Quemar después de leer
QUEMAR DESPUÉS DE LEER
EL JUEGO DE LOS IDIOTAS
Antes de que la irreprimible tendencia al desvarío que adorna a este columnista lo impida, vayamos al grano: hacía mucho tiempo que uno no se lo pasaba tan bien con una película. Y esto, además de ser algo tan difícil de encontrar en el cine actual como la capacidad de síntesis en un servidor, es lo más importante. Después viene el prescindible análisis, los argumentos del crítico y la verborrea que explique, con mayor o menor atino, por qué uno se ha reído o disfrutado como un enano con la cinta de los Cohen. Vamos, que comparar el sano regocijo que uno sintió durante la hora y media de proyección con el texto que tienen delante, es algo así como pretender que un beso sea igual de excitante que los versos que lo cuentan.

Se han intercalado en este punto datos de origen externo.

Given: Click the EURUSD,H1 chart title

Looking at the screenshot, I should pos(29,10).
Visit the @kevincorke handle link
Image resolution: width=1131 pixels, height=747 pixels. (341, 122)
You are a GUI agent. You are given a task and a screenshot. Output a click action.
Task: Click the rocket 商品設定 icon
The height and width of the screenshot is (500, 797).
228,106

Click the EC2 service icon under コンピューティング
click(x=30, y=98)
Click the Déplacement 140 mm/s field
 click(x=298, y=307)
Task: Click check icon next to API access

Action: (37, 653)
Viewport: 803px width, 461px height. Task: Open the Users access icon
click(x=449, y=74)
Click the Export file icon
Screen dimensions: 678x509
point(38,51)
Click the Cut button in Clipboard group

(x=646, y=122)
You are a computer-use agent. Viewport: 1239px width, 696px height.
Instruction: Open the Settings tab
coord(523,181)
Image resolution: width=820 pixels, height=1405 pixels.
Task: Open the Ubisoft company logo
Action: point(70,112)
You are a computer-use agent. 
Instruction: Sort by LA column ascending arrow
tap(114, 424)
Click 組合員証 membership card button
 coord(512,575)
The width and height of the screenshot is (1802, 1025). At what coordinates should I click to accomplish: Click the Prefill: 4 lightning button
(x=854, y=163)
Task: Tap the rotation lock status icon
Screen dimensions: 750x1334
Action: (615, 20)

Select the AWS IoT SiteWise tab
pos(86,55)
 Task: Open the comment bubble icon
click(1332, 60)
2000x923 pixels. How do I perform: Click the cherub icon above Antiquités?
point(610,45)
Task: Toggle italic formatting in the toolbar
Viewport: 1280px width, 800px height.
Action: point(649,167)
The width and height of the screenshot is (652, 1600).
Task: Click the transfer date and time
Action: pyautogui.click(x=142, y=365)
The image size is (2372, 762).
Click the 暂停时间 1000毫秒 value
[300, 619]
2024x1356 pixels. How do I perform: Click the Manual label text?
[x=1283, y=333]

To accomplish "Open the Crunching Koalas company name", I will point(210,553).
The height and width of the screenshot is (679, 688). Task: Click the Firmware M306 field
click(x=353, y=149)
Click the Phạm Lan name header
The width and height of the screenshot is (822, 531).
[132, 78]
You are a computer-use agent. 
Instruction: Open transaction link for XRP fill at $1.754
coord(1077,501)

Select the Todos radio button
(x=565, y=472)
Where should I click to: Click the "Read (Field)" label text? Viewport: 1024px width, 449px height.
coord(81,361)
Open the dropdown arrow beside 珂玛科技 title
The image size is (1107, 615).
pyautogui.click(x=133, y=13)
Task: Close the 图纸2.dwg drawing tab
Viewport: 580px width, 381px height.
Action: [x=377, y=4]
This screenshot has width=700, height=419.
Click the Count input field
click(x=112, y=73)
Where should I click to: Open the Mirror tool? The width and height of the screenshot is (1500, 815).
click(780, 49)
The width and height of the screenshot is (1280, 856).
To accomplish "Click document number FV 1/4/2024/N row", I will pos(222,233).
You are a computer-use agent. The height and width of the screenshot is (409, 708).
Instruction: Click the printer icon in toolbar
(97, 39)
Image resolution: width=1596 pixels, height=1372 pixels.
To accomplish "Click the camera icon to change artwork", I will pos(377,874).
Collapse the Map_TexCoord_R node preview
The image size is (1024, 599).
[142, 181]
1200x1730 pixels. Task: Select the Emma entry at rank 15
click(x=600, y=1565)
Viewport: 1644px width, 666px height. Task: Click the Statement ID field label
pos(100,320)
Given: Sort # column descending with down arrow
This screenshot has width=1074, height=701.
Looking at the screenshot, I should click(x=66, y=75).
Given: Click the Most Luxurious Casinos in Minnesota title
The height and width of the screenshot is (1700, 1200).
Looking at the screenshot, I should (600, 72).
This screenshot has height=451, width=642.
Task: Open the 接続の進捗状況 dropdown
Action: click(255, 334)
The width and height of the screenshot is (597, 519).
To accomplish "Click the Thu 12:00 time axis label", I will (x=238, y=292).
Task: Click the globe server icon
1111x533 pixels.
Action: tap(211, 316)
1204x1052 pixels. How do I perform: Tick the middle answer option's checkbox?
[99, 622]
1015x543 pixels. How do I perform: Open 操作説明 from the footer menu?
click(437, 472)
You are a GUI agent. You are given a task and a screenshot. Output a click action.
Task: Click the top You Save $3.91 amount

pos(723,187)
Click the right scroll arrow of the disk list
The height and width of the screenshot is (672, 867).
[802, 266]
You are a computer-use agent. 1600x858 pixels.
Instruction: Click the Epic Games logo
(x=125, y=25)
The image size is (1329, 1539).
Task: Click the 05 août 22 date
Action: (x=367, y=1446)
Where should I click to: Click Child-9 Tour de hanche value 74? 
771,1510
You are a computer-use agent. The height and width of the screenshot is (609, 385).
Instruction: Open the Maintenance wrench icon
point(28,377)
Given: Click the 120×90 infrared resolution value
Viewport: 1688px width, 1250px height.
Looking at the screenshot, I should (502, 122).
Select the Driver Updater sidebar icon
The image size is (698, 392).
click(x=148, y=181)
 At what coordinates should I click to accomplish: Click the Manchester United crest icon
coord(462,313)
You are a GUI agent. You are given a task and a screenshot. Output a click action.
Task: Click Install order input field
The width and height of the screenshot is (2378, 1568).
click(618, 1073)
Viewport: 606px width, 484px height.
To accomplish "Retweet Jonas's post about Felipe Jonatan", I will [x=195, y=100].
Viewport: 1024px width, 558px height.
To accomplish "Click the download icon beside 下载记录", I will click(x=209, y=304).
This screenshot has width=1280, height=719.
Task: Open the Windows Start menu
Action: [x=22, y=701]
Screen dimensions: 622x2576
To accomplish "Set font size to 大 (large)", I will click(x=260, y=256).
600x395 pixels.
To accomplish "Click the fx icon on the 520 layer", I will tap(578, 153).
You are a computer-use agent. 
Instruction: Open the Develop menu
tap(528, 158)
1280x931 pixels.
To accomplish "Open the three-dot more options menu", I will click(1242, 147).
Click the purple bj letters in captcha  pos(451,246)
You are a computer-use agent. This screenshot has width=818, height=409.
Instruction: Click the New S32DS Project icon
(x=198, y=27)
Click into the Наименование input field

Quemar después de leer es una virtuosa y sutil disección del idiota, un espejo que deforma la inherente estupidez del ser humano hasta devolvernos el reflejo exacto de nosotros mismos, ese que desvela con retorcida claridad nuestra condición de monos con pretensiones. Que los hermanos Cohen son unos cineastas tremendamente talentosos y originales, ya lo sabíamos. Su filmografía rebosa de perturbadores ejercicios de estilo y de disparates deliciosamente cómicos. Su trabajo es tan magistral a la hora de conformar con exquisita precisión la arquitectura del argumento y los personajes que lo habitan, como en su depurada forma de utilizar la imagen y los resortes que articulan la narración cinematográfica. Su forma de rodar surge del profundo conocimiento y la indisimulable admiración que sienten por el cine clásico. Pero lo que, definitivamente, ha hecho que su obra sea imprescindible para entender el último cine americano, es la personalidad y el inteligente sentido del humor con el que tiñen ese sólido armazón.
Nada más, pasen y vean. Y ríanse, pero sin dejar de usar el cerebro para ello.